Ce livre, c’était la Jérusalem délivrée ; la Jérusalem délivrée traduite par Lebrun, avec toute la majesté harmonieuse des strophes italiennes, mais épurée par le goût exquis du traducteur de ces taches éclatantes d’affectation et de faux brillant qui souillent quelquefois la mâle simplicité du récit du Tasse, comme une poudre d’or qui ternirait un diamant, mais sur lequel le français a soufflé. Ainsi le Tasse, lu par mon père, écouté par ma mère avec des larmes dans les yeux, c’est le premier poëte qui ait touche les fibres de mon imagination et de mon cœur. Aussi fait-il partie pour moi de la famille universelle et immortelle que chacun de nous se choisit dans tous les pays et dans tous les siècles pour s’en faire la parenté de son âme et la société de ses pensées.
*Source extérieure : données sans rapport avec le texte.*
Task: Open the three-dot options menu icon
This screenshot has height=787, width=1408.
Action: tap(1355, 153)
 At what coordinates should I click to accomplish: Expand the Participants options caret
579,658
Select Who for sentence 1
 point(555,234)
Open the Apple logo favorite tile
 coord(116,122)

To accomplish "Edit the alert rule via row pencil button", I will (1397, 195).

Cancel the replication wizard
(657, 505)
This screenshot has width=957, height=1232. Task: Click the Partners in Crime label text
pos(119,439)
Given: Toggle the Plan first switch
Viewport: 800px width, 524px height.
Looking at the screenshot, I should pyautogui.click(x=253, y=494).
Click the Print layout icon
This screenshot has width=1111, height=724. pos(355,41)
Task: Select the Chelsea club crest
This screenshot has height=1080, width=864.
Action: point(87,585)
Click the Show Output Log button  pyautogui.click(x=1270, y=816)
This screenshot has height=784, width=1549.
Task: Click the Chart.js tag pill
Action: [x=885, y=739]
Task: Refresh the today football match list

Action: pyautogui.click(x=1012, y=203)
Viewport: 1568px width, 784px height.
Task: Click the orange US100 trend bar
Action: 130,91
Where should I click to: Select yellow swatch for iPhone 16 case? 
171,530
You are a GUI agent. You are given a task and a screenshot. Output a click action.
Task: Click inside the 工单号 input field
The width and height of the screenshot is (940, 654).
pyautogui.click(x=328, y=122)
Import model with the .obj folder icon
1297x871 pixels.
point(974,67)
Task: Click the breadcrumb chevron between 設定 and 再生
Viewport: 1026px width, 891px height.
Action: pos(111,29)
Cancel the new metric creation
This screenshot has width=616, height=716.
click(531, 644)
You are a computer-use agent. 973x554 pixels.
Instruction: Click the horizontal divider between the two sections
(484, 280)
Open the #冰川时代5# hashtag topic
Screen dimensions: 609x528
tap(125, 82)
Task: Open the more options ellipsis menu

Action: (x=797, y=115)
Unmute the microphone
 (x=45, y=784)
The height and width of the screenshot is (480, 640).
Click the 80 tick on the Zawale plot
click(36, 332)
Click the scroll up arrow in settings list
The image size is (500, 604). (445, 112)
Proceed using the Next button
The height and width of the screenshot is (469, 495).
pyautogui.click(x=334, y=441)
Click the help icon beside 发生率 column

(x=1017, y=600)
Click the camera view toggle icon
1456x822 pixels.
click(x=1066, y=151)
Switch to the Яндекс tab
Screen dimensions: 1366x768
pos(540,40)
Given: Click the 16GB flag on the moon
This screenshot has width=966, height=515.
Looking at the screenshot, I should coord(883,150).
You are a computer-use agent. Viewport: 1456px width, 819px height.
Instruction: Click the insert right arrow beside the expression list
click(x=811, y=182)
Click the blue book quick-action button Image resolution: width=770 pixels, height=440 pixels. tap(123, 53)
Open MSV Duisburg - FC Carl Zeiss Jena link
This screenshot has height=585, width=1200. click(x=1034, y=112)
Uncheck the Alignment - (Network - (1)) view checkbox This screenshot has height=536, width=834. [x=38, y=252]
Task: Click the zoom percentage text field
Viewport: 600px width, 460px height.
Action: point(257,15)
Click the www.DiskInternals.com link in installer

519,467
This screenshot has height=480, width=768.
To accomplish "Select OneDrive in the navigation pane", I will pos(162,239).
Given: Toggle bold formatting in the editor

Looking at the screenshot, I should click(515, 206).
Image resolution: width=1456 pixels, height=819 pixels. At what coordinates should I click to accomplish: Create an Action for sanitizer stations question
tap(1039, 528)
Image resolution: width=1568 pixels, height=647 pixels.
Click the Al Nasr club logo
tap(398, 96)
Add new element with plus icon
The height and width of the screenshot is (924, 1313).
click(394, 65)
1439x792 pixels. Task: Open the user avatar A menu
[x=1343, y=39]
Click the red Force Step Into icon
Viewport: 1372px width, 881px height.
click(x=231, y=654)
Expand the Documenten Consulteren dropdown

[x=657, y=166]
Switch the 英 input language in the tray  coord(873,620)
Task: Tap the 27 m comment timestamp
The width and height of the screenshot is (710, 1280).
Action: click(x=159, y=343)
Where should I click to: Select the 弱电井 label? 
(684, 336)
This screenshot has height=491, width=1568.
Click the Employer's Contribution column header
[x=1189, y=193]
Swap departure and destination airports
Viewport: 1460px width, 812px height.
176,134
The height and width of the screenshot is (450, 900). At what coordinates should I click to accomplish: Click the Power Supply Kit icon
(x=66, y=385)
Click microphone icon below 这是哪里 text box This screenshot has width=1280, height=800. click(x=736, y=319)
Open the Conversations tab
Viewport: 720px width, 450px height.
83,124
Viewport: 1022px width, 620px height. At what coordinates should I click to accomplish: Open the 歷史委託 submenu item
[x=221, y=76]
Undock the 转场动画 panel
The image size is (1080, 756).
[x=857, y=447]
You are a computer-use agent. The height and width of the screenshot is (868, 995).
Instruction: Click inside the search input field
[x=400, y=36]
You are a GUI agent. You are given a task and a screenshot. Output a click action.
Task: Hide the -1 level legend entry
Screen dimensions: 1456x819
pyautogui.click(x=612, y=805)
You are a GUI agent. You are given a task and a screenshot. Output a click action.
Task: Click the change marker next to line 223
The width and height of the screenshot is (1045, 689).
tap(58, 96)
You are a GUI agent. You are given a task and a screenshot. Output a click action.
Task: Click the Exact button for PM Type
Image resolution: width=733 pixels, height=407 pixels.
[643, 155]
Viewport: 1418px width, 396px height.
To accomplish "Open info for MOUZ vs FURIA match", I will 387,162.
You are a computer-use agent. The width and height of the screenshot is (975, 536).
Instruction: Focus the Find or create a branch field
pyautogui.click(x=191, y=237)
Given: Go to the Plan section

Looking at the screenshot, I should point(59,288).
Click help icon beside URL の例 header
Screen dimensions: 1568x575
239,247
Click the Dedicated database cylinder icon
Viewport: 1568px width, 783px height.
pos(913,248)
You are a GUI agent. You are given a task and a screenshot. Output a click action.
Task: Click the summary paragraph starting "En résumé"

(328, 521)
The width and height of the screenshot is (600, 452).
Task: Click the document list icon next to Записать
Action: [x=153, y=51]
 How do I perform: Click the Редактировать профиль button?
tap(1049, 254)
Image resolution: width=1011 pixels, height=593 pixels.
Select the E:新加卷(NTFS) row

J’ai gardé précieusement les deux volumes : je les ai sauvés de toutes les vicissitudes que les changements de résidence, les morts, les successions, les partages apportent portent dans les bibliothèques de famille. De temps en temps, à Milly, dans la même chambre, quand j’y reviens seul, je les rouvre pieusement ; je relis quelques-unes de ces mêmes strophes à demi-voix, en essayant de me feindre à moi-même la voix de mon père, et en m’imaginant que ma mère est la encore avec mes sœurs, qui écoute et qui ferme les yeux. Je retrouve la même émotion dans les vers du Tasse, les mêmes bruits du vent dans les arbres, les mêmes pétillements des ceps dans le foyer ; mais la voix de mon père n’y est plus, mais ma mère a laissé le canapé vide, mais les deux berceaux se sont changés en deux tombeaux qui verdissent sur des collines étrangères ! Et tout cela finit toujours pour moi par quelques larmes dont je mouille le livre en le refermant.